--- INFORMATION SHOWN ---
┄┄┄┄┄┄

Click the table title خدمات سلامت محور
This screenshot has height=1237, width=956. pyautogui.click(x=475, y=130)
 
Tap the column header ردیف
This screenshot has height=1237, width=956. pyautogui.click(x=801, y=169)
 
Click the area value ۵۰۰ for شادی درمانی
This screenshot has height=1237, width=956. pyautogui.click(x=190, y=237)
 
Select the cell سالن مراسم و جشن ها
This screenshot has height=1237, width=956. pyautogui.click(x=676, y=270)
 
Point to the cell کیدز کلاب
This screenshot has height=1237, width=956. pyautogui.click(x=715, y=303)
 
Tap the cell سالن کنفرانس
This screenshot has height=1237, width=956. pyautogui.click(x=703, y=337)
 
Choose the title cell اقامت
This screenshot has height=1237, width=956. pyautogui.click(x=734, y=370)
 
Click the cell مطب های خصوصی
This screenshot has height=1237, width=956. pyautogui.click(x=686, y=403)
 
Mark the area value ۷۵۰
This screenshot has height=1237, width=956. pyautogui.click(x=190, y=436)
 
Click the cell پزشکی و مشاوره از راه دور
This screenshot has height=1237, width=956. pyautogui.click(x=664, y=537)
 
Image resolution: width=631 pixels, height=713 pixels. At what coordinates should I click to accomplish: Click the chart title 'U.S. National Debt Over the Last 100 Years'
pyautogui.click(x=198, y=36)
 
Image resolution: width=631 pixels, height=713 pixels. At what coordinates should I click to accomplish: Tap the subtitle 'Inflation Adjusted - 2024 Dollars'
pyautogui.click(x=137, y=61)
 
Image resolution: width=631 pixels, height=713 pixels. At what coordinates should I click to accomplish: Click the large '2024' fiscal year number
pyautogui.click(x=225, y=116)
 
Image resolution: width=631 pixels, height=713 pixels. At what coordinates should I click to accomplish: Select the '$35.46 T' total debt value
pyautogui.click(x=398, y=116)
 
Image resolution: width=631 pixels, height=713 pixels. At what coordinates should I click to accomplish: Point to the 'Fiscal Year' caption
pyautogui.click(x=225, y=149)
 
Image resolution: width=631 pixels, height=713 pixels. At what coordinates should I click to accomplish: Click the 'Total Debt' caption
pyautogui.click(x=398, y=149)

┄┄┄┄┄┄

--- WHAT IS NEEDED ---
Duplicate the lines of the data above, from the line containing "Last 100 Years'" through the line containing "pyautogui.click(x=198, y=36)", inclusive.

--- TASK SOLUTION ---
Image resolution: width=631 pixels, height=713 pixels. At what coordinates should I click to accomplish: Click the chart title 'U.S. National Debt Over the Last 100 Years'
pyautogui.click(x=198, y=36)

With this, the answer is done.